The IAS Threat Lab evaluates the impact of generative AI in digital advertising
Generative AI has been commanding conversations in digital media lately. While generative AI isn’t a new concept, it has recently caught fire due to the prevalence and effectiveness of chatbot AI platforms, like ChatGPT. The onslaught of this technology has moved several tech giants to create their own version of an AI chatbot — and has inspired malware authors and fraudsters to do the same.
The IAS Threat Lab evaluated the effects of generative AI on ad fraud, how it could speed up the prominence of ad fraud in the digital advertising industry, and how we continue to protect marketers from these emerging threats.
What is generative AI?
Generative AI is artificial intelligence that’s able to create text, images, audio, video, or other media. This technology works by learning the patterns of information or data that it ingests, and generating new, similar information.
Let’s take a look at some ways marketers could be fooled by fraud powered by generative AI.
Fake websites and falsified user agent data
Generative AI can create realistic-looking websites filled with fake content, including articles, reviews, product listings, and more. It’s also possible to have AI ingest legitimate content from outside sources and have it launder the content into seemingly original articles and news stories. These sites can then be used to host fraudulent ads and generate fake impressions.
It doesn’t stop there. Fraudsters can leverage generative AI to create websites that closely mimic legitimate publishers, fooling marketers into thinking they’re placing their ads on reputable platforms. While not strictly fraudulent, this tactic can also be leveraged in Made-For-Advertising (MFA) sites in which a website with seemingly legitimate content overruns the majority of viewable space with advertisements.
MFA sites can be created at scale by an individual with the help of generative AI. Due to the positive viewability and brand safety metrics of placing ads on these domains, these sites can fool marketers into believing they’re generating quality impressions — but in reality, these ad placements are low quality and a waste of ad spend. In fact, the Association of National Advertisers (ANA) reports that MFA websites represent a shocking 21% of impressions.
Generative AI can also falsify impressions by creating fake user agent strings, making it appear as if impressions are coming from legitimate devices and browsers. Fraudsters use AI models trained on vast datasets of real user agent data to generate plausible but entirely fake user agent strings. The data is then inserted into requests made by automated bots or scripts and allows for fraud at scale with the intention to bypass behavioral fraud detection.
Fraudulent user profiles and testimonials
Generative AI can create highly detailed user profiles.
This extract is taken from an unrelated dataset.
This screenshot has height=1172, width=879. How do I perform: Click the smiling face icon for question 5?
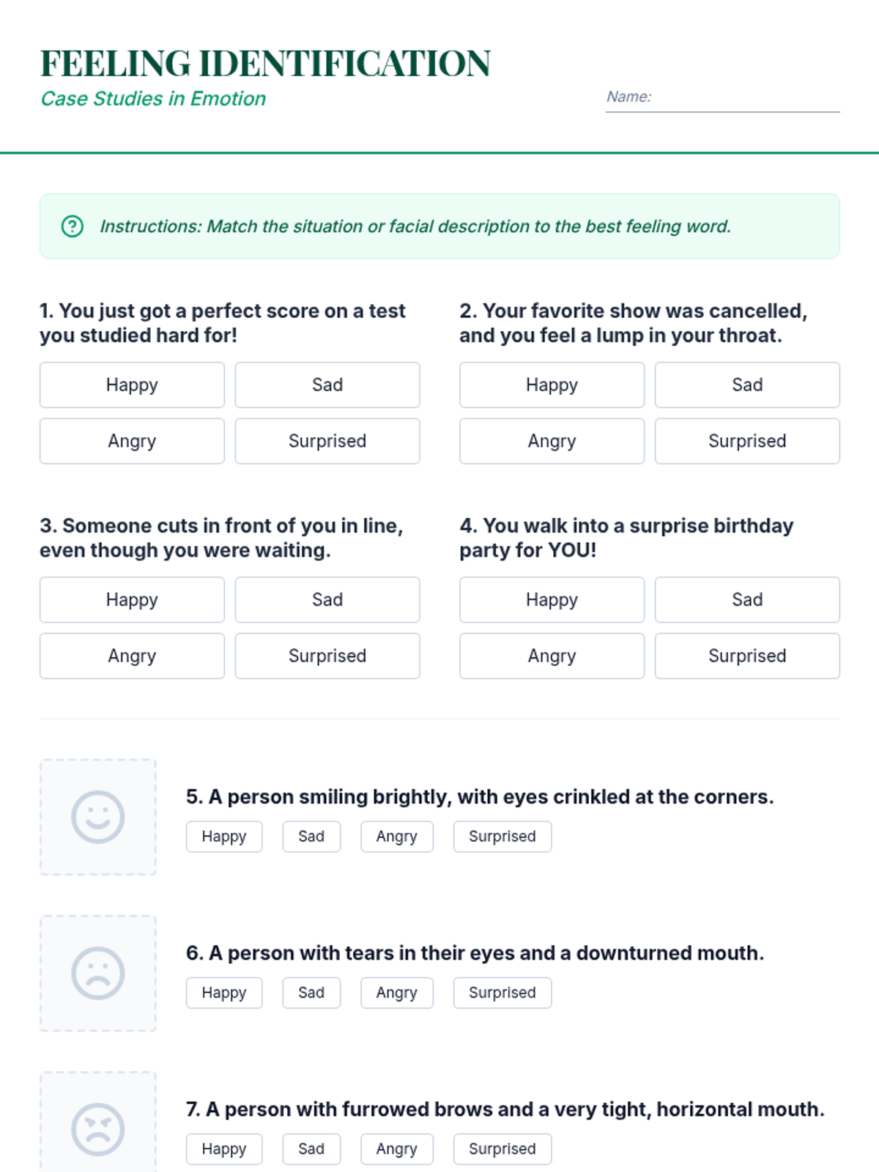pyautogui.click(x=98, y=817)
These fake profiles are often complete with demographic information, interests, and online behaviors with the intention of mimicking genuine user interactivity. Fake profiles often come hand-in-hand with AI-driven bots that can simulate user behavior, like mouse movements and ad interactions, to make fraudulent activity look natural.
Along with fake profiles, generative AI can be used to produce large volumes of positive reviews and testimonials for products or services, artificially boosting popularity and trustworthiness. This type of activity is seen consistently on major retail domains, video streaming platforms, and financial coverage websites. They tend to be relatively obvious by having overly detailed information in their comment or review, and having an outlandish amount of “likes” that have been generated by bots.
How can you prevent AI-based ad fraud?
IAS’s ad fraud detection tools can help marketers mitigate the impacts of AI-based fraud. With advanced analytical, behavioral, and deterministic modeling techniques, IAS can detect and stop fraudulent activity powered by automation and AI.
In addition to fraud detection products, marketers should verify the authenticity of website content and reviews to identify potential fraud. Plus, marketers should conduct thorough vetting of publishers to ensure they’re legitimate, along with regular audits of ad campaigns, websites, and user engagement patterns to identify and address suspicious activity.
Marketers can also leverage IAS’s AI-driven MFA detection and avoidance product. Our MFA site technology improves transparency into advertiser campaign quality, identifies where spend is being allocated, and informs optimizations to minimize waste on MFA sites so marketers can take back control of their media quality and cut down on wasted spend.